# [Texto fuente]
Los resistentes buques atlánticos, diseñados para cruzar el océano con la única ayuda del viento, permitían una nueva forma de hacer la guerra donde el abordaje entre embarcaciones solo era el último recurso. La incorporación al Imperio español de una de las flotas atlánticas más temidas, la portuguesa, dio el pistoletazo de salida para España a esta innovadora forma de guerrear. No obstante, hacerse con el país vecino no fue una tarea fácil para Felipe II, que años después presumiría de que «el reino de Portugal lo heredé, lo compré y lo conquisté».
La herencia del Rey
En 1578 falleció sin dejar descendientes el Rey de Portugal Sebastián I, en una demencial incursión en el Norte de África. El pueblo portugués tardaría décadas en creer que su bizarro monarca hubiera fallecido realmente en unas circunstancias tan bobas e incluso surgieron varios farsantes haciéndose pasar por el muerto. No así las grandes cortes, que tardaron mucho menos, un instante si acaso, en limpiarse las lágrimas. Mientras el anciano Enrique, tío de Sebastián, asumió de forma breve la corona, sin esperanza de tener descendientes a tiempo; Felipe II comenzó a blandir sus derechos al trono como hijo de una infanta portuguesa.

# [Entradas]
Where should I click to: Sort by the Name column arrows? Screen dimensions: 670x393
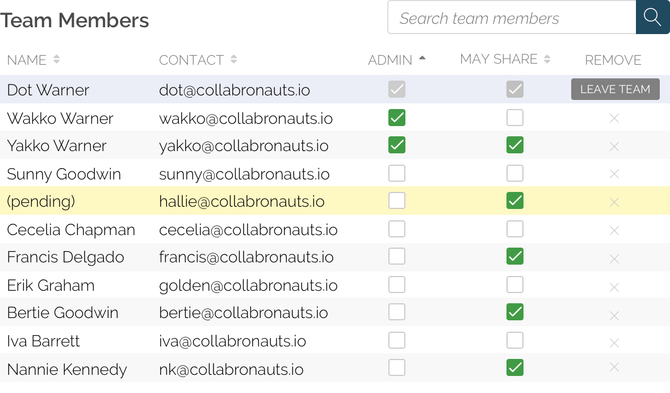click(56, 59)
* * *
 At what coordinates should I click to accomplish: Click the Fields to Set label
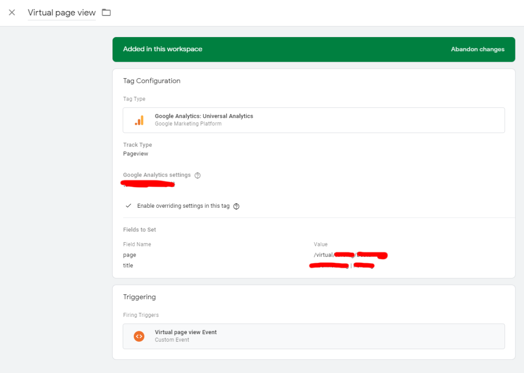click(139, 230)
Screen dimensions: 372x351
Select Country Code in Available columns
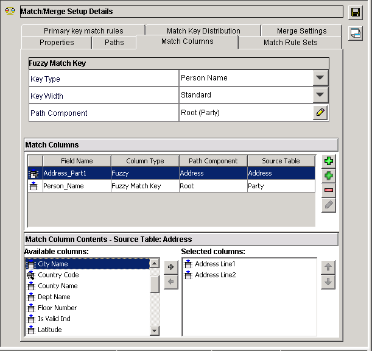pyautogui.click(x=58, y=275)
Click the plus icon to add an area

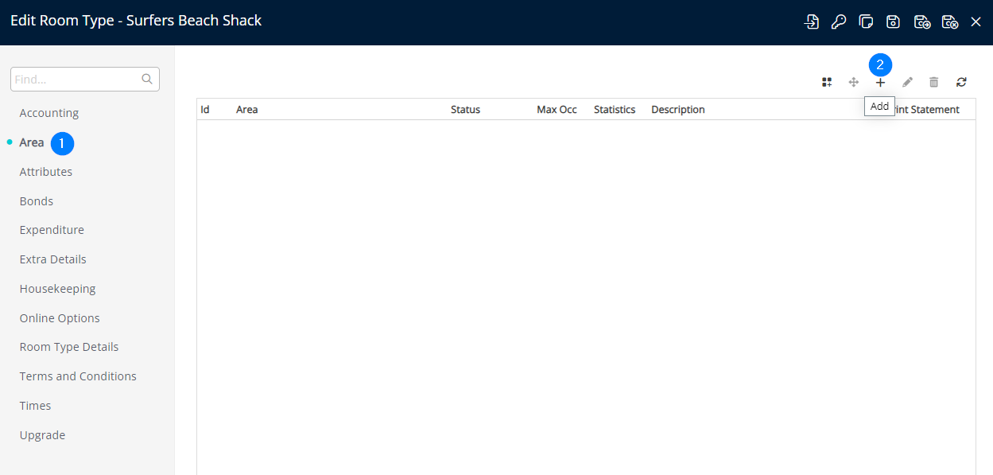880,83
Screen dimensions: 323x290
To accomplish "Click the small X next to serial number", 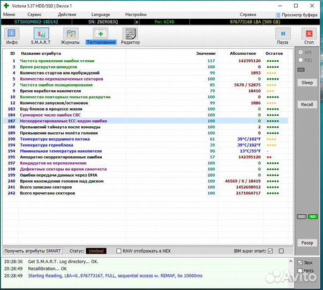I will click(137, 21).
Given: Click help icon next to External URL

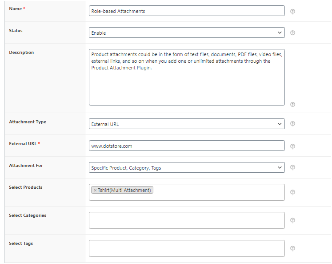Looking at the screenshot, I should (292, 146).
--
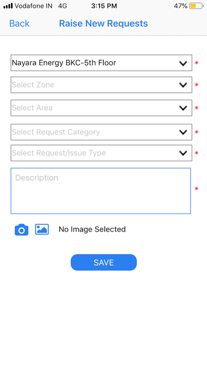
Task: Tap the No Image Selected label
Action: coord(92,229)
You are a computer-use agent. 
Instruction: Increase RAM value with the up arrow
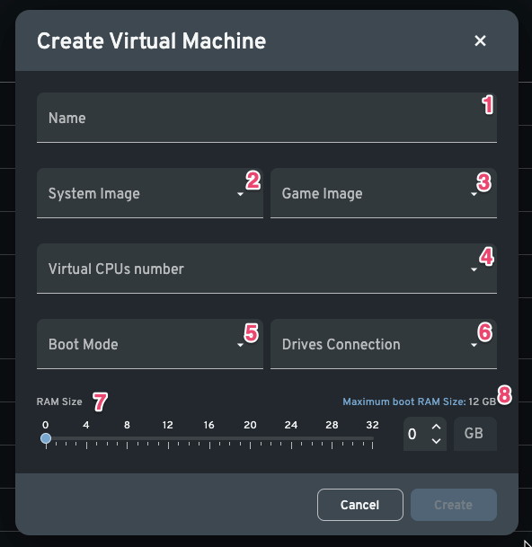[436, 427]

# [Enunciado A]
Responde con datos del texto fuente:
(i) ¿En qué año murió Sebastián I?
(ii) ¿Qué parentesco tenía Enrique con Sebastián?
(iii) ¿Con qué ayuda estaban diseñados los buques atlánticos para cruzar el océano?
# [Enunciado B]
Repite el fragmento del texto fuente que empieza con «La herencia del» y sigue hasta «una infanta portuguesa.», sin cambiar nada.

# [Respuesta A]
(i) En 1578.
(ii) Era su tío.
(iii) Con la única ayuda del viento.

# [Respuesta B]
La herencia del Rey
En 1578 falleció sin dejar descendientes el Rey de Portugal Sebastián I, en una demencial incursión en el Norte de África. El pueblo portugués tardaría décadas en creer que su bizarro monarca hubiera fallecido realmente en unas circunstancias tan bobas e incluso surgieron varios farsantes haciéndose pasar por el muerto. No así las grandes cortes, que tardaron mucho menos, un instante si acaso, en limpiarse las lágrimas. Mientras el anciano Enrique, tío de Sebastián, asumió de forma breve la corona, sin esperanza de tener descendientes a tiempo; Felipe II comenzó a blandir sus derechos al trono como hijo de una infanta portuguesa.